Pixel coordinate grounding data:
-- Opening Marker --
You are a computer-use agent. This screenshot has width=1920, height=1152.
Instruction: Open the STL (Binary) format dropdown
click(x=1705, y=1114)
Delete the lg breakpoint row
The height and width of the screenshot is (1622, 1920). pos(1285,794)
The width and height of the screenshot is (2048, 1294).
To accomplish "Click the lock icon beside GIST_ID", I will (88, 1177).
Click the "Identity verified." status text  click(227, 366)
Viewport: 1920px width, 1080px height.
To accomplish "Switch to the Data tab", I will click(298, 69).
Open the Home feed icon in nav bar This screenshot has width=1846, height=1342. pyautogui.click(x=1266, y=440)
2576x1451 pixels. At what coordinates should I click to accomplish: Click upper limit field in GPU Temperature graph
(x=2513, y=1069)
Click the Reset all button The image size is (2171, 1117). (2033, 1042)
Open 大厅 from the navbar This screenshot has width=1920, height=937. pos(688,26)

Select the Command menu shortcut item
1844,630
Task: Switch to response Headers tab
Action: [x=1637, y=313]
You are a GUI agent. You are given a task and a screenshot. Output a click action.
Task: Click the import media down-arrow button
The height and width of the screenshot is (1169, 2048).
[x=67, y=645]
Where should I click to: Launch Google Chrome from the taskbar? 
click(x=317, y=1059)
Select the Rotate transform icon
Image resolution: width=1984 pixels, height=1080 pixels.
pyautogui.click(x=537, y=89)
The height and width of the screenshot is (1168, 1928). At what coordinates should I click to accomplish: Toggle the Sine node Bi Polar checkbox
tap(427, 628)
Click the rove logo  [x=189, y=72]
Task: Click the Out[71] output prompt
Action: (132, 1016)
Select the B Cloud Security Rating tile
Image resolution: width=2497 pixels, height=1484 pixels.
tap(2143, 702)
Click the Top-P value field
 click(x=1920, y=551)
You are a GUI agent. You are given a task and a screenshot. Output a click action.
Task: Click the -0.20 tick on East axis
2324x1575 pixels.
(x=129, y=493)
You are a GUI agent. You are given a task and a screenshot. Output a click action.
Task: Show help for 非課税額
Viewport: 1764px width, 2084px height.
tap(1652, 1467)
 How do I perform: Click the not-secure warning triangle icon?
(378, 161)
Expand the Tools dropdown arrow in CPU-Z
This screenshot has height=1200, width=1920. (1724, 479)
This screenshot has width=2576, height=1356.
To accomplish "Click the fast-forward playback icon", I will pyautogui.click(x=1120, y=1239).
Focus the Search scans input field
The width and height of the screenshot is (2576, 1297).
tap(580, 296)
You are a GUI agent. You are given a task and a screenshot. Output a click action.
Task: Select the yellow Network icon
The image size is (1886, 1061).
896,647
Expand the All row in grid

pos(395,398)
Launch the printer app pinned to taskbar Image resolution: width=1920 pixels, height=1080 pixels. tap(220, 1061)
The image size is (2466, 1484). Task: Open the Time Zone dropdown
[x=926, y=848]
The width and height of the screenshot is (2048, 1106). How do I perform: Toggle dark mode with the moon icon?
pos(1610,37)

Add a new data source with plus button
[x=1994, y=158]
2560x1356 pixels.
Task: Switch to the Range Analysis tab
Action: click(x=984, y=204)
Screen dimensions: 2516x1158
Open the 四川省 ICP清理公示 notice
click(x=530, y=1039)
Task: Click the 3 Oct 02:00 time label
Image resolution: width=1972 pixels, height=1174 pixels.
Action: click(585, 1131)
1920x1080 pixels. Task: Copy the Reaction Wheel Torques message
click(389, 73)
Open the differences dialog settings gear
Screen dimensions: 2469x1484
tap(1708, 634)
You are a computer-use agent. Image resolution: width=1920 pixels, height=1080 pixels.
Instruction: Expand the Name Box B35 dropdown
-- Closing Marker --
Directions for this task:
Each entry must be reproduced verbatim.

Task result:
You are a computer-use agent. This screenshot has width=1920, height=1152.
Instruction: Open the STL (Binary) format dropdown
click(x=1705, y=1114)
Delete the lg breakpoint row
The height and width of the screenshot is (1622, 1920). pos(1285,794)
The width and height of the screenshot is (2048, 1294).
To accomplish "Click the lock icon beside GIST_ID", I will (88, 1177).
Click the "Identity verified." status text  click(227, 366)
Viewport: 1920px width, 1080px height.
To accomplish "Switch to the Data tab", I will click(298, 69).
Open the Home feed icon in nav bar This screenshot has width=1846, height=1342. pyautogui.click(x=1266, y=440)
2576x1451 pixels. At what coordinates should I click to accomplish: Click upper limit field in GPU Temperature graph
(x=2513, y=1069)
Click the Reset all button The image size is (2171, 1117). (2033, 1042)
Open 大厅 from the navbar This screenshot has width=1920, height=937. pos(688,26)

Select the Command menu shortcut item
1844,630
Task: Switch to response Headers tab
Action: [x=1637, y=313]
You are a GUI agent. You are given a task and a screenshot. Output a click action.
Task: Click the import media down-arrow button
The height and width of the screenshot is (1169, 2048).
[x=67, y=645]
Where should I click to: Launch Google Chrome from the taskbar? 
click(x=317, y=1059)
Select the Rotate transform icon
Image resolution: width=1984 pixels, height=1080 pixels.
pyautogui.click(x=537, y=89)
The height and width of the screenshot is (1168, 1928). At what coordinates should I click to accomplish: Toggle the Sine node Bi Polar checkbox
tap(427, 628)
Click the rove logo  [x=189, y=72]
Task: Click the Out[71] output prompt
Action: (132, 1016)
Select the B Cloud Security Rating tile
Image resolution: width=2497 pixels, height=1484 pixels.
tap(2143, 702)
Click the Top-P value field
 click(x=1920, y=551)
You are a GUI agent. You are given a task and a screenshot. Output a click action.
Task: Click the -0.20 tick on East axis
2324x1575 pixels.
(x=129, y=493)
You are a GUI agent. You are given a task and a screenshot. Output a click action.
Task: Show help for 非課税額
Viewport: 1764px width, 2084px height.
tap(1652, 1467)
 How do I perform: Click the not-secure warning triangle icon?
(378, 161)
Expand the Tools dropdown arrow in CPU-Z
This screenshot has height=1200, width=1920. (1724, 479)
This screenshot has width=2576, height=1356.
To accomplish "Click the fast-forward playback icon", I will pyautogui.click(x=1120, y=1239).
Focus the Search scans input field
The width and height of the screenshot is (2576, 1297).
tap(580, 296)
You are a GUI agent. You are given a task and a screenshot. Output a click action.
Task: Select the yellow Network icon
The image size is (1886, 1061).
896,647
Expand the All row in grid

pos(395,398)
Launch the printer app pinned to taskbar Image resolution: width=1920 pixels, height=1080 pixels. tap(220, 1061)
The image size is (2466, 1484). Task: Open the Time Zone dropdown
[x=926, y=848]
The width and height of the screenshot is (2048, 1106). How do I perform: Toggle dark mode with the moon icon?
pos(1610,37)

Add a new data source with plus button
[x=1994, y=158]
2560x1356 pixels.
Task: Switch to the Range Analysis tab
Action: click(x=984, y=204)
Screen dimensions: 2516x1158
Open the 四川省 ICP清理公示 notice
click(x=530, y=1039)
Task: Click the 3 Oct 02:00 time label
Image resolution: width=1972 pixels, height=1174 pixels.
Action: click(585, 1131)
1920x1080 pixels. Task: Copy the Reaction Wheel Torques message
click(389, 73)
Open the differences dialog settings gear
Screen dimensions: 2469x1484
tap(1708, 634)
You are a computer-use agent. Image resolution: width=1920 pixels, height=1080 pixels.
Instruction: Expand the Name Box B35 dropdown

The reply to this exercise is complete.